*** SOURCE RECORDS ***
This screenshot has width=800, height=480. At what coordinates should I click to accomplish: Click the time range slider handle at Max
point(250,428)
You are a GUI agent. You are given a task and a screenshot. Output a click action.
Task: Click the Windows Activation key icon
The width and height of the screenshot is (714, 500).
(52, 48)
*** End of SOURCE RECORDS ***
*** SOURCE RECORDS ***
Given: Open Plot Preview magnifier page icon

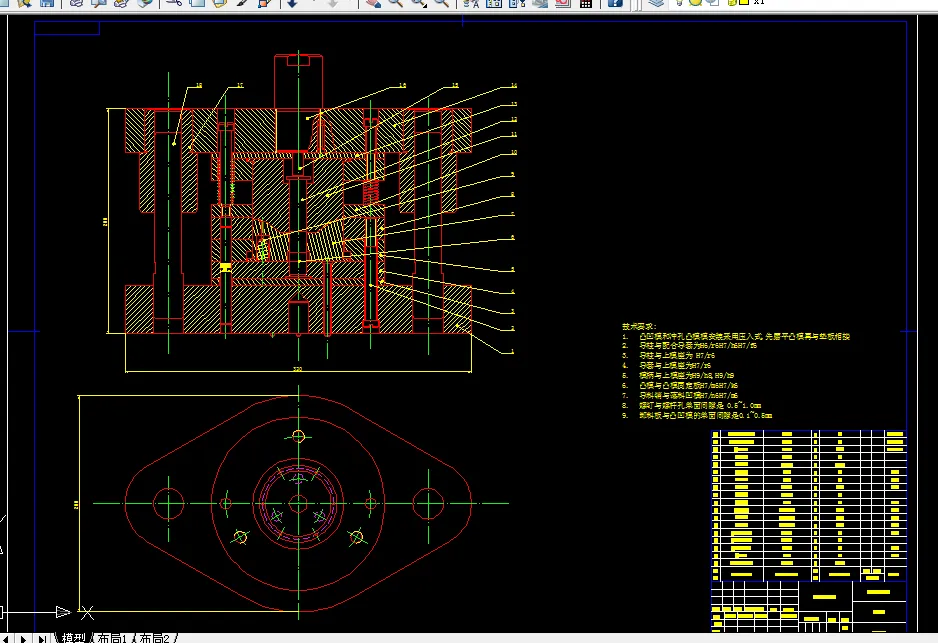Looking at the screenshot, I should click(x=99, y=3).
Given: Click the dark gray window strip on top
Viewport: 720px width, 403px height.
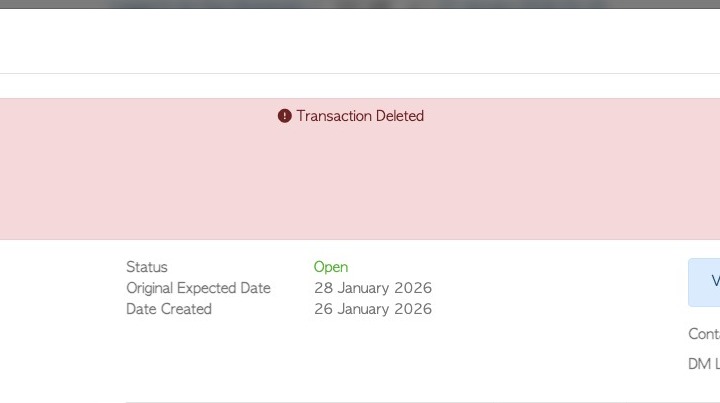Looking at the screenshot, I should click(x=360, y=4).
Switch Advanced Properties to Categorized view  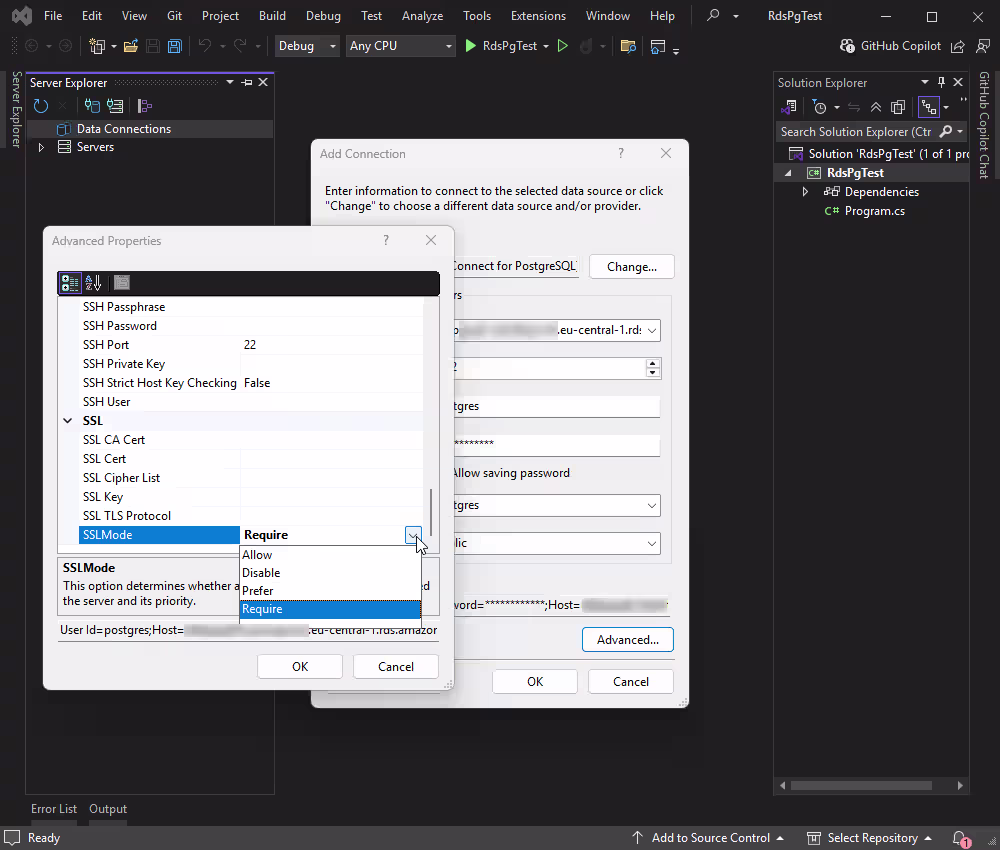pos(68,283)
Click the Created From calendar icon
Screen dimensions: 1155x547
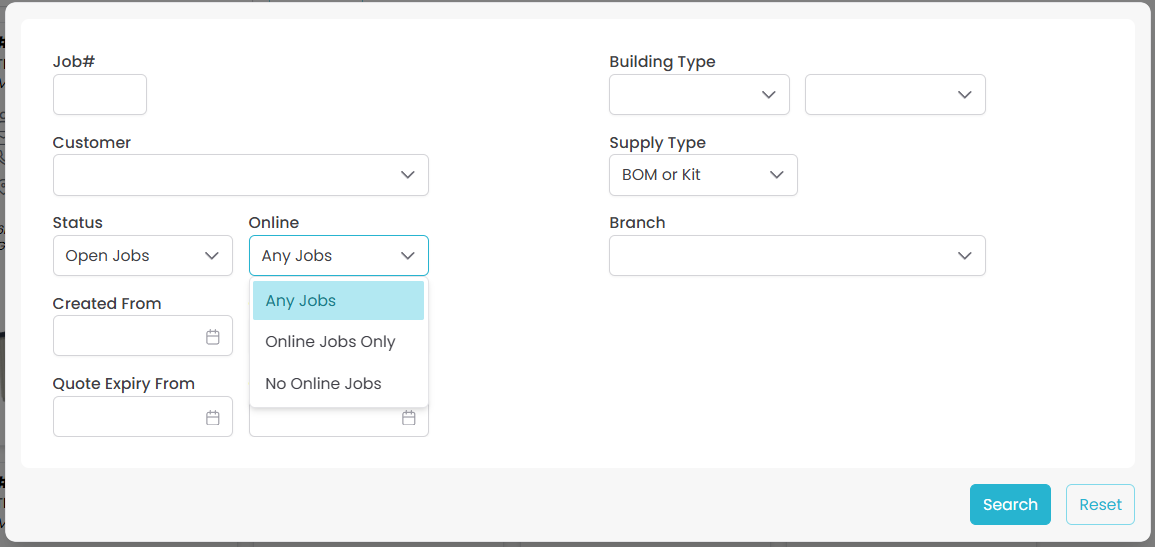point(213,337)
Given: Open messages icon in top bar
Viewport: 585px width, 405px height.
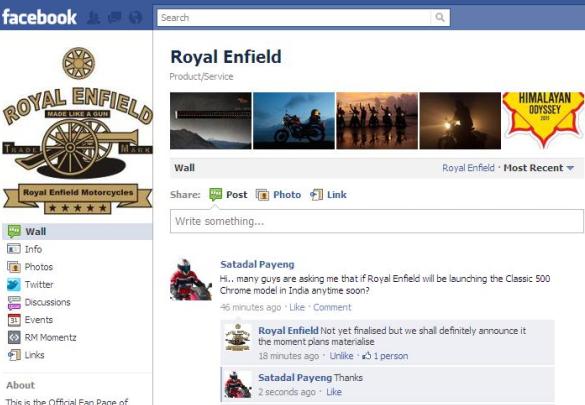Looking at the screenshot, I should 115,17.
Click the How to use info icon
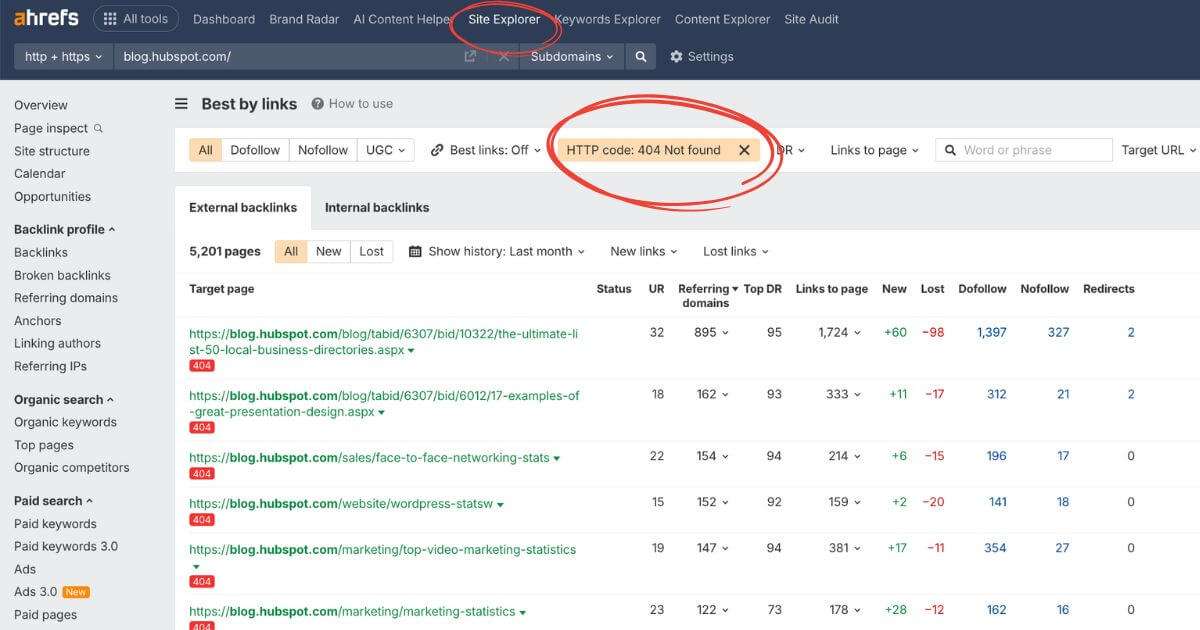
*** End of SOURCE RECORDS ***
WHAT TO PRODUCE: Please give back exactly the lines of the listing above that run from the one containing "This screenshot has" through the one containing "Task: Click the Windows Activation key icon", and only those.

RESPONSE FOR THIS EXERCISE:
This screenshot has width=800, height=480. At what coordinates should I click to accomplish: Click the time range slider handle at Max
point(250,428)
You are a GUI agent. You are given a task and a screenshot. Output a click action.
Task: Click the Windows Activation key icon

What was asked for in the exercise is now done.